ABOUT THIS EXERCISE:
With the line containing "Given: Open help via the question mark icon" as the start and the line containing "The image size is (1316, 906)." as the end, transcribe that span of the entries below exactly, including both.

SOURCE MATERIAL:
------------------------------------------------------------

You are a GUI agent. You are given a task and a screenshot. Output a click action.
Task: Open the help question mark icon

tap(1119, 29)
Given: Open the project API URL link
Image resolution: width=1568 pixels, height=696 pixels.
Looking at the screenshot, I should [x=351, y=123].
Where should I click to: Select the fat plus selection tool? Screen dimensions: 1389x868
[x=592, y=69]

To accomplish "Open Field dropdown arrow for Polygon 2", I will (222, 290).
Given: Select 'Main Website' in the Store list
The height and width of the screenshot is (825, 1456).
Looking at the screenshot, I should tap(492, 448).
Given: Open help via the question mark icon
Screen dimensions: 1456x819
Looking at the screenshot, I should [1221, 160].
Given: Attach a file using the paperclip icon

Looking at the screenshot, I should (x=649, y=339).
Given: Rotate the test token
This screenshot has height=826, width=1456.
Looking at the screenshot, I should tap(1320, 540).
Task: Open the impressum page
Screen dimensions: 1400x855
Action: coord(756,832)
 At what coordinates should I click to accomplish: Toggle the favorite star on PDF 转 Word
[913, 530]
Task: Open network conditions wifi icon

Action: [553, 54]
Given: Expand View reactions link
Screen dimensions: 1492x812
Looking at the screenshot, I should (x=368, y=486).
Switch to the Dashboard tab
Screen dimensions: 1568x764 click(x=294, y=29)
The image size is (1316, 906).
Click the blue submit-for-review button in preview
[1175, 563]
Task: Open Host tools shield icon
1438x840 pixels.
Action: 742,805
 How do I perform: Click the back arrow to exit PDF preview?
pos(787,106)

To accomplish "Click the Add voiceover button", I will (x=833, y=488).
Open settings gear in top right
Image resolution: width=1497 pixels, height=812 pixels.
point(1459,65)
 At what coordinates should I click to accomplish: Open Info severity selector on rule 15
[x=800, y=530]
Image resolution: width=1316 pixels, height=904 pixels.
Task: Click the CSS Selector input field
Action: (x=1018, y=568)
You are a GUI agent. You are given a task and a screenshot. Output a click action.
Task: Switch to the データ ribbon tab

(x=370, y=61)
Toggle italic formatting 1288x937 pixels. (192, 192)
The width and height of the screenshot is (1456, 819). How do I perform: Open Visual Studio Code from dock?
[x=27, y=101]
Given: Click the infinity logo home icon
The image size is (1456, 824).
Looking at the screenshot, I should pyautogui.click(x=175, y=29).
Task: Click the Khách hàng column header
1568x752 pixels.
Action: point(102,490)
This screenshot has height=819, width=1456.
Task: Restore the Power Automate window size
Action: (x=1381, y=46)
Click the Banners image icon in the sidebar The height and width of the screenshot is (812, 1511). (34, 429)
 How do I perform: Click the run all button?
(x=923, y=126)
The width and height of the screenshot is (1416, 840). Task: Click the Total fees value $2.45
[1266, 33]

------------------------------------------------------------

ANSWER FOR THIS EXERCISE:
Given: Open help via the question mark icon
Screen dimensions: 1456x819
Looking at the screenshot, I should [1221, 160].
Given: Attach a file using the paperclip icon

Looking at the screenshot, I should (x=649, y=339).
Given: Rotate the test token
This screenshot has height=826, width=1456.
Looking at the screenshot, I should tap(1320, 540).
Task: Open the impressum page
Screen dimensions: 1400x855
Action: coord(756,832)
 At what coordinates should I click to accomplish: Toggle the favorite star on PDF 转 Word
[913, 530]
Task: Open network conditions wifi icon

Action: [553, 54]
Given: Expand View reactions link
Screen dimensions: 1492x812
Looking at the screenshot, I should (x=368, y=486).
Switch to the Dashboard tab
Screen dimensions: 1568x764 click(x=294, y=29)
The image size is (1316, 906).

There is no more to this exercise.